_MATERIALS PROVIDED:_
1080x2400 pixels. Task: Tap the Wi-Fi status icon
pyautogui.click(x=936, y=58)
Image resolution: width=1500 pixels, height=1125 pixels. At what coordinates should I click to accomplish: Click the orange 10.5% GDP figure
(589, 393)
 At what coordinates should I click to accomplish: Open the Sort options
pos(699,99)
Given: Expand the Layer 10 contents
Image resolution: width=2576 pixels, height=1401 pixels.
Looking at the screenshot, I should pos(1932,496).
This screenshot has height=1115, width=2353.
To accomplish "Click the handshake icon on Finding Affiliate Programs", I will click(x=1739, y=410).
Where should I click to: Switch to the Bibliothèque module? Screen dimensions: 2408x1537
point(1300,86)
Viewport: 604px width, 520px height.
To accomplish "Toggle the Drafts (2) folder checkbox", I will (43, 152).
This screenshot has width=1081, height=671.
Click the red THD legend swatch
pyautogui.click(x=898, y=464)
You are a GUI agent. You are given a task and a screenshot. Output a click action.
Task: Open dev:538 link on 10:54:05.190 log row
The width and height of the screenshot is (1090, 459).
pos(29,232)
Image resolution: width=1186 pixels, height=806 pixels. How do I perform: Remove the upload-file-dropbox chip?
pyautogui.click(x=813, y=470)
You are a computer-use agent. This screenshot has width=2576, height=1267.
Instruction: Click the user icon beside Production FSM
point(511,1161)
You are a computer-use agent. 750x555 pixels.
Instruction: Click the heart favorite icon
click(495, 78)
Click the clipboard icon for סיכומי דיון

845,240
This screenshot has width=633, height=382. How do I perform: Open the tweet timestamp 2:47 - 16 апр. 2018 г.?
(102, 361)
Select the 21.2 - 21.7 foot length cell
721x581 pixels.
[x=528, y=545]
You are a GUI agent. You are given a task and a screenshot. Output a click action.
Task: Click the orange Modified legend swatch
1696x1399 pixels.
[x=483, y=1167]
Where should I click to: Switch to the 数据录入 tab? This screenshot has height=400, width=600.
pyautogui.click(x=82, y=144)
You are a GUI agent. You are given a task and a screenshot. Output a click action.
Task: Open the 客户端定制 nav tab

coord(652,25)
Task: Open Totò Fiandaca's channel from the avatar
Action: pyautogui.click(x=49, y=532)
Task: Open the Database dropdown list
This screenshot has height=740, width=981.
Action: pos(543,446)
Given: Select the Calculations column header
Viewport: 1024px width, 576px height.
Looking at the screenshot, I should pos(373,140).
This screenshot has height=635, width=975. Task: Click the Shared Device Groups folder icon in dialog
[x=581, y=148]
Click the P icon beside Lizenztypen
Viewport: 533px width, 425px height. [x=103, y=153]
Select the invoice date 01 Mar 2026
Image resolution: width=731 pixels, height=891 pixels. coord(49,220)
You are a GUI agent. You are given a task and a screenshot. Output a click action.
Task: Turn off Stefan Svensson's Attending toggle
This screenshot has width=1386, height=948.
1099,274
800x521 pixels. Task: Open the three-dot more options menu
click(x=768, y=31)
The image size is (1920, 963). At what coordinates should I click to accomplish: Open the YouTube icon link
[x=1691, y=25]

_EXERCISE DETAILS:_
Gather each line of the material above that contains the word "computer", and copy those lines out.

_WORKED ANSWER:_
You are a computer-use agent. This screenshot has width=2576, height=1267.
You are a computer-use agent. 750x555 pixels.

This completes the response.